Sementara itu, area pencarian
difokuskan di kawasan pegunungan kapur Bantimurung, Desa Leang-leang, Kabupaten
Maros, yang juga dijadikan lokasi posko Basarnas di dekat titik pencarian.
"Target pencarian di pegunungan
kapur Bantimurung, Desa Leang-leang, kabupaten Marros dan menjadi Posko
Basarnas di dekat lokasi," jelasnya.
Pencarian lanjutan direncanakan
dilakukan melalui operasi udara menggunakan helikopter TNI Angkatan Udara
bersama Basarnas yang dijadwalkan pada pukul 16.25 Wita. Di saat yang sama,
AirNav Indonesia menyiapkan penerbitan Notice to Airmen (NOTAM) terkait kegiatan
search and rescue.
"Pencarian lanjutan direncanakan
dilakukan melalui penerbangan helikopter TNI. Angkatan Udara bersama Basarnas
yang dijadwalkan pada pukul 16.25 Wita," imbuh Endah.
Pesawat
Diduga Jatuh-Meledak
Diketahui, pesawat ATR 42-500 membawa
total 11 orang yang terdiri dari 8 kru dan 3 penumpang. Pesawat terebut
dilaporkan disewa oleh Kementerian Kelautan dan Perikanan (KKP).

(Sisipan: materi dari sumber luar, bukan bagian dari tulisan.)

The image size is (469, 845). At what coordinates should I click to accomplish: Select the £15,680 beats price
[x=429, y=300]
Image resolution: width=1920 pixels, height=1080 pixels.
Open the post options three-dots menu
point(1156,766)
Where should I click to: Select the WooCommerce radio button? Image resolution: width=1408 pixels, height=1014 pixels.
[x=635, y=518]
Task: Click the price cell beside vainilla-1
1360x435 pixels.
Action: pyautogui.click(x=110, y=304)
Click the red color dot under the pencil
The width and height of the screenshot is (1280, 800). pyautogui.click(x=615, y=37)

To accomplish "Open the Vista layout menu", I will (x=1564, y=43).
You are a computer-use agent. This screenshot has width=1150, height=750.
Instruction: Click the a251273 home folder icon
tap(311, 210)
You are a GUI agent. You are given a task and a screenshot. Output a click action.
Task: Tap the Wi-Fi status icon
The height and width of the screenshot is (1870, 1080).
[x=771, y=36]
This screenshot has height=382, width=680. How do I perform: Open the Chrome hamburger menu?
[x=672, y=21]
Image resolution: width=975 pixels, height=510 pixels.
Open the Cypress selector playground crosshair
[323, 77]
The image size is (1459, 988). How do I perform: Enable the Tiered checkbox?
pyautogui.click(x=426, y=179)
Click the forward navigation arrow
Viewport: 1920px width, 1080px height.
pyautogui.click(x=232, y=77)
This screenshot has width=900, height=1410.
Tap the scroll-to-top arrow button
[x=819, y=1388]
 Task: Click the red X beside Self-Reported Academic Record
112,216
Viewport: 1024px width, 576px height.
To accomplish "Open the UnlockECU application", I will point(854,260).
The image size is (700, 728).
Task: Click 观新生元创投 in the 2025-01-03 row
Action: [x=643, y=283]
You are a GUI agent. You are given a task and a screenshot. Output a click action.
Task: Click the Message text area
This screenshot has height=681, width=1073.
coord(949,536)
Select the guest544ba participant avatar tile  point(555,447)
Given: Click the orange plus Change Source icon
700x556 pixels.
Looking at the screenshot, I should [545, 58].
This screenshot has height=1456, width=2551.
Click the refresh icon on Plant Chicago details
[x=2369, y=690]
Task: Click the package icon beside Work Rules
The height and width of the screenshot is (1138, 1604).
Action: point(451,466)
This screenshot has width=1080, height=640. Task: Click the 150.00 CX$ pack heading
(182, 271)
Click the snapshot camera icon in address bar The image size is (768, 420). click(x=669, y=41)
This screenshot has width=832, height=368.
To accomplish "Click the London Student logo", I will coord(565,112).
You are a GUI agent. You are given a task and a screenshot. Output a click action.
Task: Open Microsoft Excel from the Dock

Pangdam XIV/Hasanuddin Mayjen Bangun
Nawoko melanjutkan, dugaan pesawat jatuh diperkuat dari kesaksian dari
masyarakat yang mendengar adanya suara ledakan. Warga setempat juga merekam
dari jarak jauh adanya tanda api di sekitar pegunungan.
"Inilah yang sedang dipastikan
(pesawat diduga jatuh). Tetapi kecurigaan kita karena di situ kan hutan lebat,
tetapi ada titik api yang cukup besar. Kemungkinan besarnya itu (jatuh),"
kata Bangun di kantor Basarnas Makassar, Sabtu (17/1/2026).
Mayjen Bangun menuturkan, pihaknya
sudah menurunkan personel TNI untuk melakukan pengecekan via jalur darat.
Pencarian jalur darat ini mendukung upaya pemantauan udara melalui Helikopter
Caracal TNI AU.
"Sepertinya seperti itu (pesawat
meledak), tapi kita akan pastikan dulu sampai tim darat maupun heli caracal ini
bisa memastikan apakah itu exact location-nya ataupun bukan," imbuhnya.